Provided data:
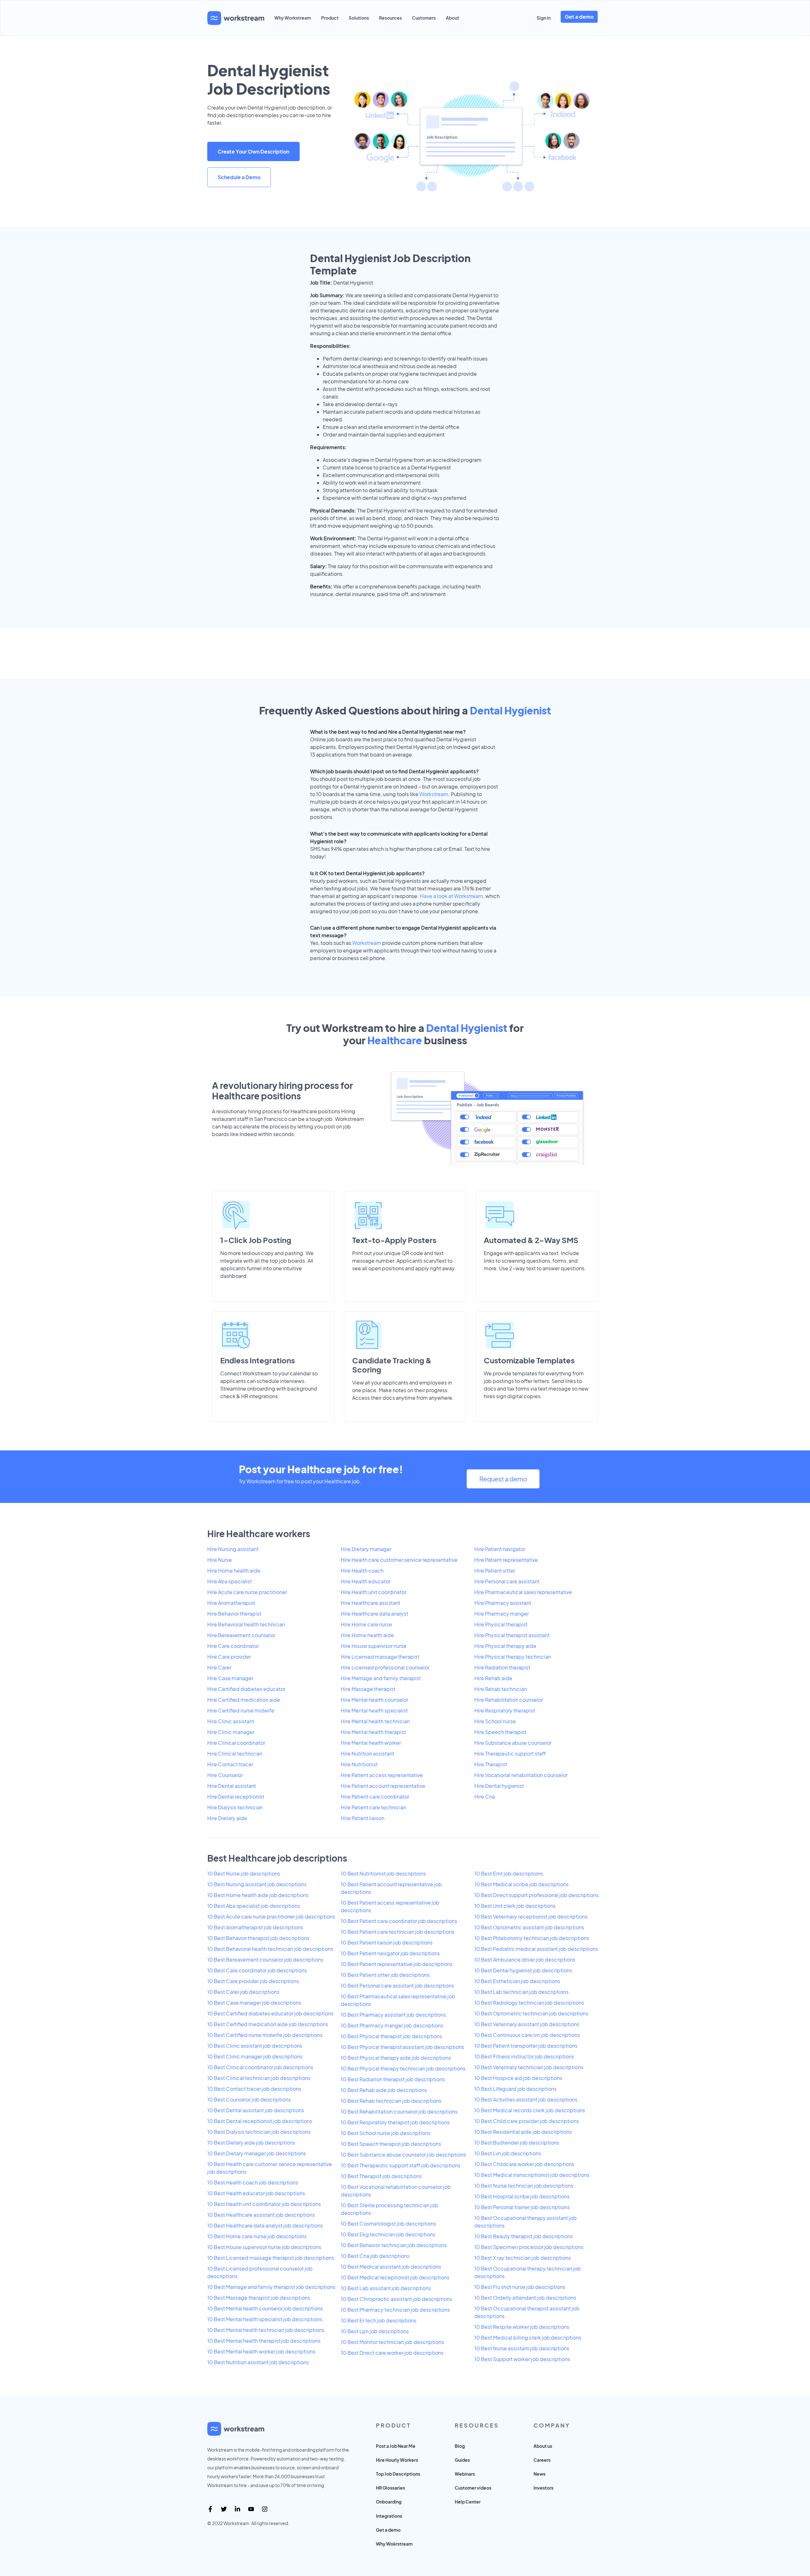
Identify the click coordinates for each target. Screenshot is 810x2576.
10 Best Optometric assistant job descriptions (529, 1927)
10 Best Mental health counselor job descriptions (265, 2308)
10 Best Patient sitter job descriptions (385, 1974)
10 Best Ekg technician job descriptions (388, 2234)
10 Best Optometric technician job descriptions (531, 2013)
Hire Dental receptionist (235, 1796)
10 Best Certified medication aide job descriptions (267, 2024)
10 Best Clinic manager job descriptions (254, 2056)
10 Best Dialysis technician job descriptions (259, 2131)
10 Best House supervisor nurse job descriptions (264, 2247)
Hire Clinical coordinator (236, 1742)
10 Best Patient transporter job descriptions (525, 2045)
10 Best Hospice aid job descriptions (518, 2078)
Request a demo (503, 1479)
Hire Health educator (365, 1581)
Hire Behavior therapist (234, 1613)
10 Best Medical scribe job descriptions (521, 1884)
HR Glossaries (390, 2488)
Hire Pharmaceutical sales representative (523, 1592)
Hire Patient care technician (373, 1807)
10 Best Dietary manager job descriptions (256, 2153)
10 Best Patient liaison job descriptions (387, 1942)
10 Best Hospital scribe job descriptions (522, 2196)
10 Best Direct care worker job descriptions (392, 2352)
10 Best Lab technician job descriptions (521, 1992)
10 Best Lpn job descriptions (375, 2331)
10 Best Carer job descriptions (243, 1992)
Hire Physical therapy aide (505, 1646)
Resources (390, 18)
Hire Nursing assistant (233, 1549)
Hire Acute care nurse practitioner (247, 1592)
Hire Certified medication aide (243, 1699)
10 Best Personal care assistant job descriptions (397, 1985)
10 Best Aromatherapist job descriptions (255, 1927)
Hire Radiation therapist (502, 1667)
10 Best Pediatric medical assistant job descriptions (536, 1948)
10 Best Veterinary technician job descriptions (528, 2067)
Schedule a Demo (239, 177)
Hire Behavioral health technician (246, 1624)
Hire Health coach (362, 1570)
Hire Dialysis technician (235, 1807)
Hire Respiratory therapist (504, 1710)
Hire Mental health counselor (374, 1699)
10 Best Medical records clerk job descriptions (529, 2110)
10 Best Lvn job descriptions (507, 2153)
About (452, 18)
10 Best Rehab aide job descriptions (384, 2090)
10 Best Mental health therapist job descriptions (264, 2340)
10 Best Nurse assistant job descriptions (521, 2348)
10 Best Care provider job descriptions (253, 1981)
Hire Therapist (490, 1764)
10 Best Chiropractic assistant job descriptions (396, 2299)
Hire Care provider (229, 1656)
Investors (543, 2488)
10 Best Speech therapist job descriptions (391, 2143)
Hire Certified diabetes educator (246, 1689)
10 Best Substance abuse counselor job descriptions (403, 2154)
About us (542, 2446)
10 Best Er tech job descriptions (378, 2320)
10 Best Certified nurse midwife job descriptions (264, 2035)
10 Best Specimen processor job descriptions (528, 2247)
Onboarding (389, 2501)
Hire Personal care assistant (506, 1581)
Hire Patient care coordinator (375, 1796)
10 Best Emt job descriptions (508, 1873)
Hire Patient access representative (382, 1775)
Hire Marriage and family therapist (381, 1678)
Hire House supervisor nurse (374, 1646)
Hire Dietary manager (366, 1549)
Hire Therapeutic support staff (510, 1753)
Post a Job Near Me (395, 2446)
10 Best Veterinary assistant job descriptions (526, 2024)
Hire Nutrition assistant (367, 1753)
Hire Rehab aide (493, 1678)
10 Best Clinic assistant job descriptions (254, 2045)
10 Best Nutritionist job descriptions (383, 1873)
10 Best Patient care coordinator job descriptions (399, 1921)
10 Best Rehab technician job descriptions (391, 2100)
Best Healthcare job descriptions (277, 1857)
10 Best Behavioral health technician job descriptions (270, 1948)
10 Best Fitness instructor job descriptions (524, 2056)
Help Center (468, 2501)
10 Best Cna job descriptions (375, 2255)
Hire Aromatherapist (231, 1602)
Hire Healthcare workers (258, 1533)
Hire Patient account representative (383, 1785)
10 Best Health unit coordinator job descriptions (264, 2204)
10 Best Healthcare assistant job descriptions (261, 2214)
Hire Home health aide (233, 1570)
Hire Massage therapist (368, 1689)
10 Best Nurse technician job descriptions (523, 2185)
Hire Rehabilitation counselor (508, 1699)
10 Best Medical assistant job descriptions (391, 2266)
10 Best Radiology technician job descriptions (529, 2002)
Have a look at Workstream (451, 896)
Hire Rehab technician (500, 1689)
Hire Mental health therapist (373, 1732)
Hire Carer (219, 1667)
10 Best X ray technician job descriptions (522, 2257)
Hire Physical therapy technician (512, 1656)
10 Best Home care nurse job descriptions (257, 2236)
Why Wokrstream (394, 2544)
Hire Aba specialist (229, 1581)
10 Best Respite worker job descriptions (521, 2326)
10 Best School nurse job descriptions (385, 2133)
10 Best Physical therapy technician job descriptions (403, 2068)
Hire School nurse (495, 1721)
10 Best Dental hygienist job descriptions (523, 1970)
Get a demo (579, 16)
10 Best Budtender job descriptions (516, 2142)
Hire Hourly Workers (397, 2460)
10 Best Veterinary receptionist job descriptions (531, 1916)
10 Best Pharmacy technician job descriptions (395, 2309)
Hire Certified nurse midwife (240, 1710)
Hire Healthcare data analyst (374, 1613)
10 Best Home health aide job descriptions (257, 1895)
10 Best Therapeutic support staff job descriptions (400, 2165)
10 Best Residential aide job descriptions (523, 2131)
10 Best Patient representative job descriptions (396, 1964)
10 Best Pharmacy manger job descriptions (392, 2025)
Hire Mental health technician (375, 1721)
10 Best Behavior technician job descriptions (394, 2245)
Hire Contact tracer (230, 1764)
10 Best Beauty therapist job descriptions (523, 2236)
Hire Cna (484, 1796)
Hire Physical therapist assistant (512, 1635)
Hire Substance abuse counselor (512, 1742)
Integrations (389, 2516)
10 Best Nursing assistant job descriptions (257, 1884)
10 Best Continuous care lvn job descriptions (527, 2035)
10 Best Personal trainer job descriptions (522, 2207)
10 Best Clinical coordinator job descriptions (260, 2067)
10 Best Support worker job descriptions (522, 2359)
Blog (460, 2446)
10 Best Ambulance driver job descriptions (524, 1959)
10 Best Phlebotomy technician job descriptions (531, 1938)
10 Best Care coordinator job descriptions (257, 1970)
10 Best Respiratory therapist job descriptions (395, 2122)
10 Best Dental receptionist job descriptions (259, 2121)
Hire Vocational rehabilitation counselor (521, 1775)
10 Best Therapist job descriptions (381, 2176)
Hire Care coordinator (233, 1646)
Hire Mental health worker (371, 1742)
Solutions (359, 18)
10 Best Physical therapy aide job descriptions (396, 2057)
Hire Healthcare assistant (370, 1602)
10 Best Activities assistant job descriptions (525, 2099)
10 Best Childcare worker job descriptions (524, 2164)
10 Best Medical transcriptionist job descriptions (531, 2174)
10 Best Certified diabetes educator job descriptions (270, 2013)
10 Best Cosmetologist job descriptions (388, 2223)
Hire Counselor (225, 1775)
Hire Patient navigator (499, 1549)
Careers (542, 2460)
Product (330, 18)
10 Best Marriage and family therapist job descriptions (271, 2287)
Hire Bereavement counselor (241, 1635)
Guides (462, 2460)
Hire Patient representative (506, 1559)
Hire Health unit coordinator (373, 1592)
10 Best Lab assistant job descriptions (386, 2288)
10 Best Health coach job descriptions (252, 2182)
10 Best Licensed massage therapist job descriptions (270, 2257)
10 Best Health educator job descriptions (256, 2193)
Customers (424, 18)
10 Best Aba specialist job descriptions (253, 1905)
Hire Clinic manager (230, 1732)
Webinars (465, 2474)
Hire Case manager (230, 1678)
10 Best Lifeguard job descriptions (515, 2088)
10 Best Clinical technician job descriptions (258, 2078)
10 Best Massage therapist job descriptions (258, 2297)
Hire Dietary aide (227, 1818)
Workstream (433, 794)
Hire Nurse (219, 1559)
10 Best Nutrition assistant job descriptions (258, 2362)
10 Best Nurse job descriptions (243, 1873)
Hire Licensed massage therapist (380, 1656)
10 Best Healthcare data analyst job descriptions (265, 2225)
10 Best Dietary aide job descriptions (251, 2142)
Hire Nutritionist (359, 1764)
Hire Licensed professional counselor (385, 1667)
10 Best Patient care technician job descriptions (397, 1931)
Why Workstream (292, 18)
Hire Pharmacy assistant (502, 1602)
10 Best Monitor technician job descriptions (392, 2342)
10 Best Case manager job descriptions (254, 2002)
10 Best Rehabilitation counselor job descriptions (399, 2111)
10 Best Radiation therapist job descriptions (393, 2079)
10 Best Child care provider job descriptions (526, 2121)
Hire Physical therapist (500, 1624)
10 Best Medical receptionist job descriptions (395, 2277)
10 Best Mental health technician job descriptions (265, 2330)
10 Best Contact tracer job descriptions (254, 2088)
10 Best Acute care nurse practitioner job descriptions (271, 1916)
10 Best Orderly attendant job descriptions (525, 2297)
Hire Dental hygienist (499, 1785)
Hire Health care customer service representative (399, 1559)
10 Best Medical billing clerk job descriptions (527, 2337)
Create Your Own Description (253, 151)
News (539, 2474)
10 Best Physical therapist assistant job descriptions (402, 2047)
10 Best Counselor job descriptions (249, 2099)
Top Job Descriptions (398, 2474)
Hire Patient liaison (362, 1818)
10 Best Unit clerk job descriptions (515, 1905)
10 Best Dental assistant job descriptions (255, 2110)
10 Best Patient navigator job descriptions (390, 1953)
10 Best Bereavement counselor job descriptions (265, 1959)
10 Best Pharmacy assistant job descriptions (393, 2014)
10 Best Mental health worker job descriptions (261, 2351)
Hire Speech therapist (500, 1732)
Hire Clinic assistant (230, 1721)
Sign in (544, 18)
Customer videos (473, 2488)
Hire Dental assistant (231, 1785)
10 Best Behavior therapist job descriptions (258, 1938)
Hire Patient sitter (494, 1570)
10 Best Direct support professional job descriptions (536, 1895)
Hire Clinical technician (234, 1753)
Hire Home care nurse (366, 1624)
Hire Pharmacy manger (501, 1613)
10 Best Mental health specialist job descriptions (264, 2319)
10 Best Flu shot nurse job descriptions (519, 2287)
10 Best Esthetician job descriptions (517, 1981)
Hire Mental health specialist (374, 1710)
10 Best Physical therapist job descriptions (391, 2036)
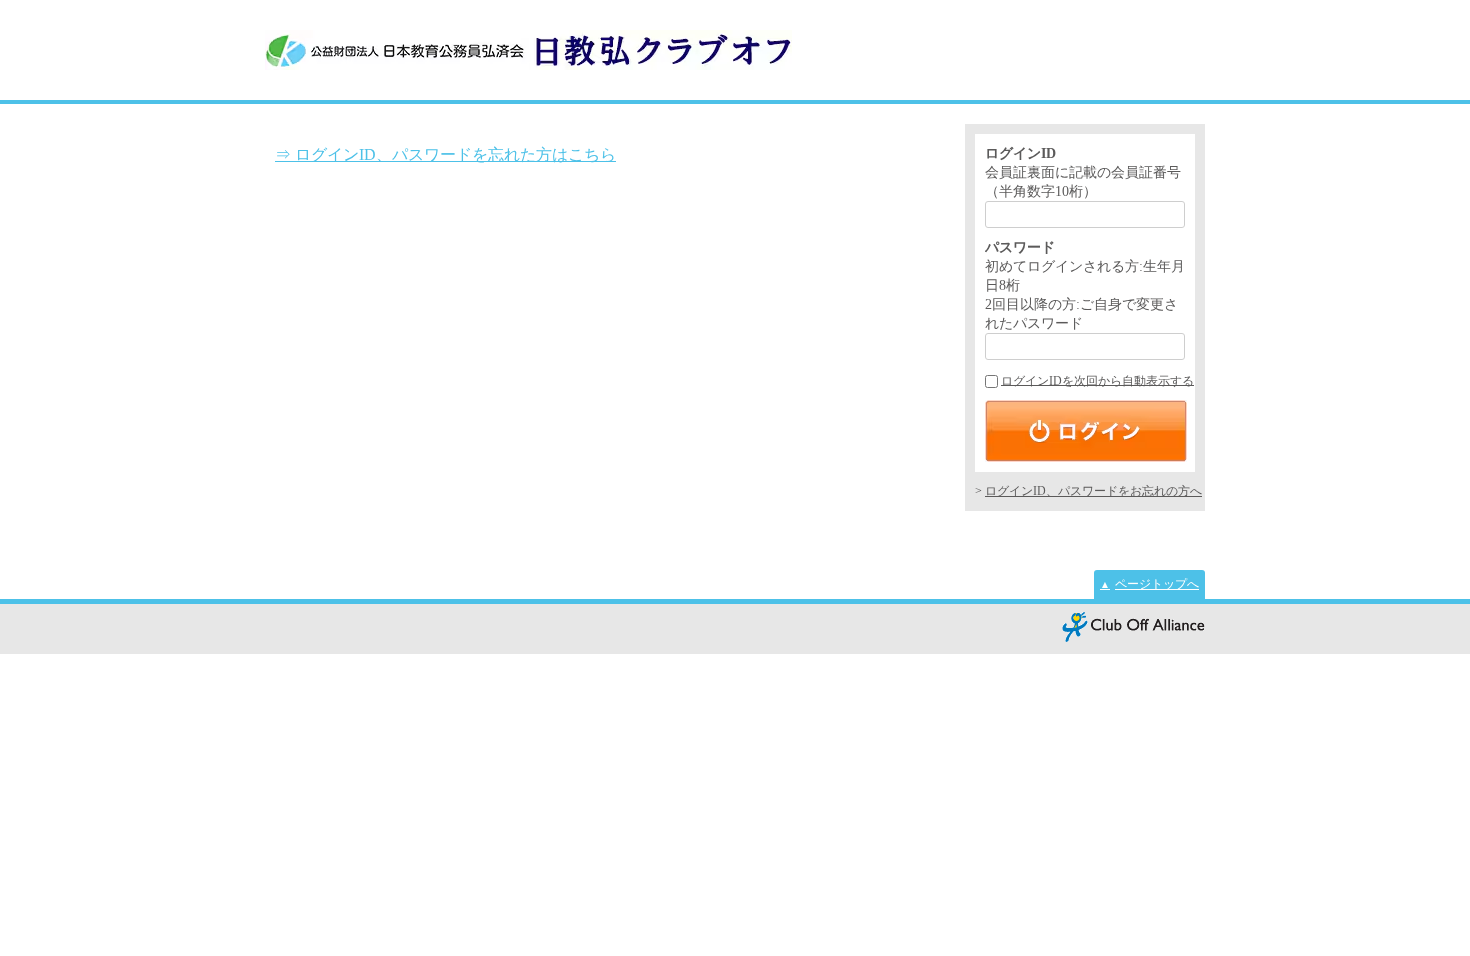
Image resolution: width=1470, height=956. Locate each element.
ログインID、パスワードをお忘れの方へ (1093, 491)
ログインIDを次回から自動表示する (1097, 381)
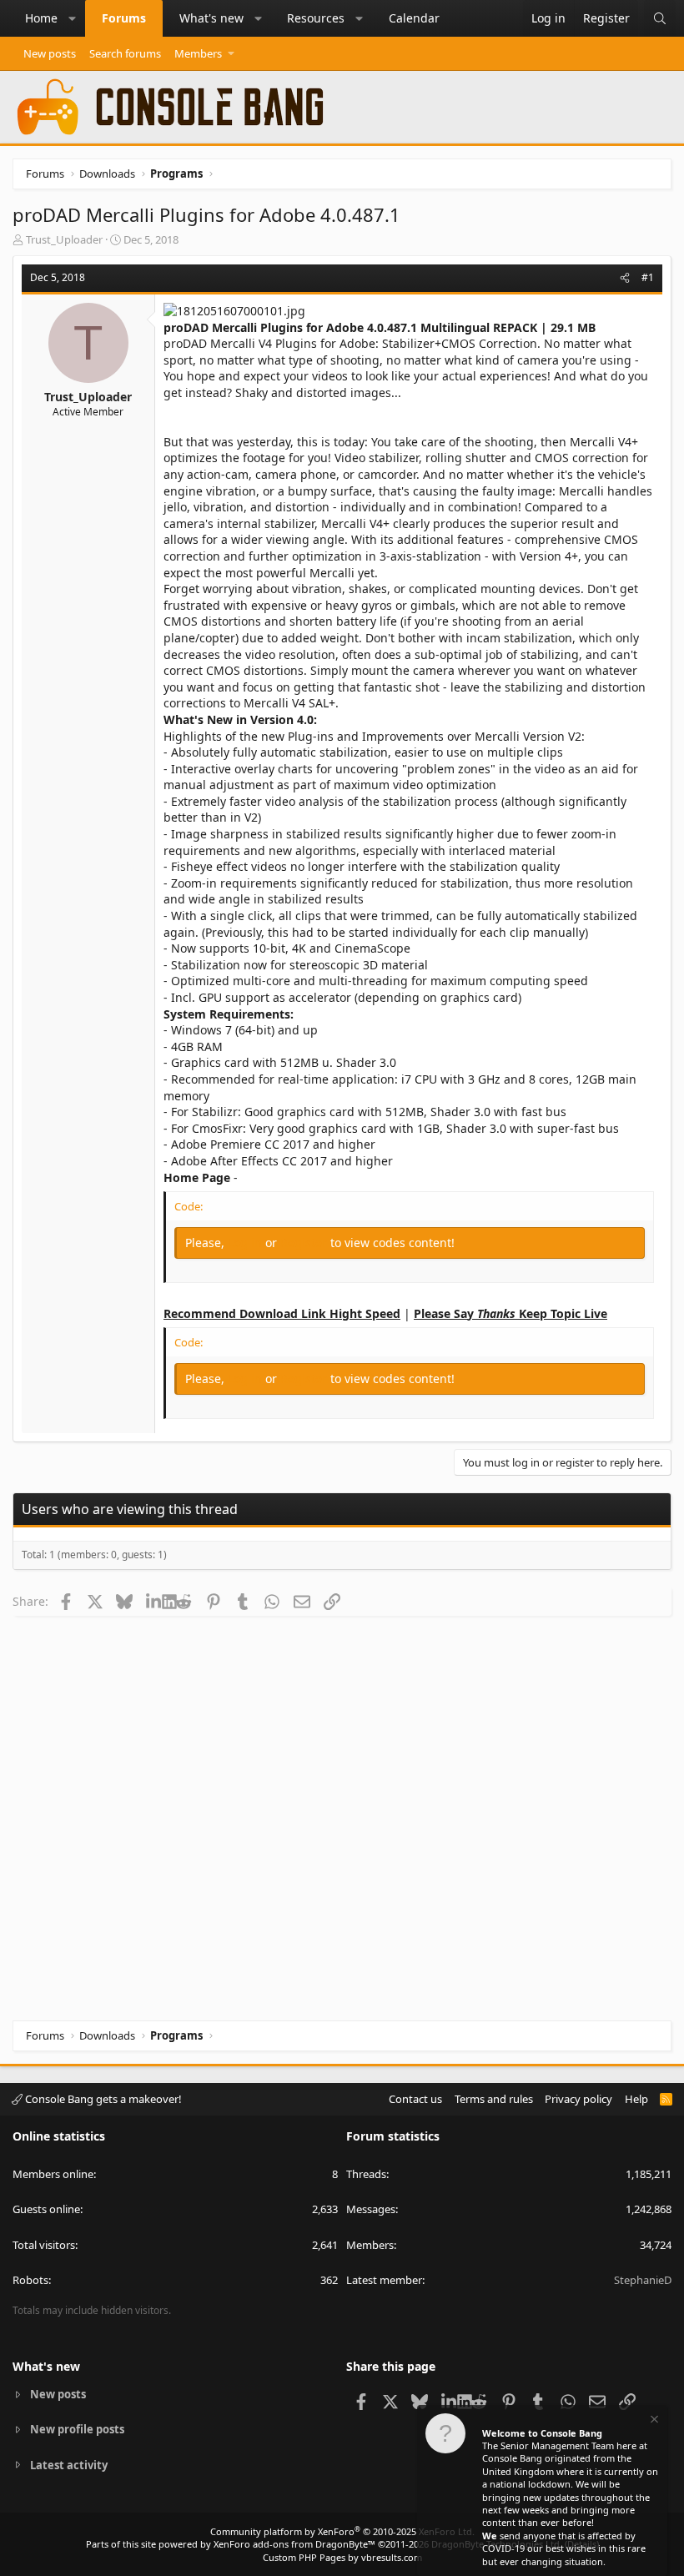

Task:
Every line from the first line of the entries above through the line with "10 Best Mental health therapist" must be repeated exactly, and pictures must not be.

Answer box:
Identify the click coordinates for each target. Screenshot is 810x2576.
10 Best Optometric assistant job descriptions (529, 1927)
10 Best Mental health counselor job descriptions (265, 2308)
10 Best Patient sitter job descriptions (385, 1974)
10 Best Ekg technician job descriptions (388, 2234)
10 Best Optometric technician job descriptions (531, 2013)
Hire Dental receptionist (235, 1796)
10 Best Certified medication aide job descriptions (267, 2024)
10 Best Clinic manager job descriptions (254, 2056)
10 Best Dialysis technician job descriptions (259, 2131)
10 Best House supervisor nurse job descriptions (264, 2247)
Hire Clinical coordinator (236, 1742)
10 Best Patient transporter job descriptions (525, 2045)
10 Best Hospice aid job descriptions (518, 2078)
Request a demo (503, 1479)
Hire Health educator (365, 1581)
Hire Behavior therapist (234, 1613)
10 Best Medical scribe job descriptions (521, 1884)
HR Glossaries (390, 2488)
Hire Pharmaceutical sales representative (523, 1592)
Hire Patient care technician (373, 1807)
10 Best Dietary manager job descriptions (256, 2153)
10 Best Patient liaison job descriptions (387, 1942)
10 Best Hospital scribe job descriptions (522, 2196)
10 Best Direct care worker job descriptions (392, 2352)
10 Best Lab technician job descriptions (521, 1992)
10 Best Lpn job descriptions (375, 2331)
10 Best Carer job descriptions (243, 1992)
Hire Physical therapy aide (505, 1646)
Resources (390, 18)
Hire Nursing assistant (233, 1549)
Hire Acute care nurse practitioner (247, 1592)
Hire Certified medication aide (243, 1699)
10 Best Personal care assistant job descriptions (397, 1985)
10 Best Aromatherapist job descriptions (255, 1927)
Hire Radiation therapist (502, 1667)
10 Best Pediatric medical assistant job descriptions (536, 1948)
10 Best Veterinary technician job descriptions (528, 2067)
Schedule a Demo (239, 177)
Hire Behavioral health technician (246, 1624)
Hire Health coach (362, 1570)
Hire Dialysis technician (235, 1807)
Hire Respiratory therapist (504, 1710)
Hire Mental health counselor (374, 1699)
10 Best Medical records clerk job descriptions (529, 2110)
10 Best Lvn job descriptions (507, 2153)
About (452, 18)
10 Best Rehab aide job descriptions (384, 2090)
10 Best Mental health therapist job descriptions (264, 2340)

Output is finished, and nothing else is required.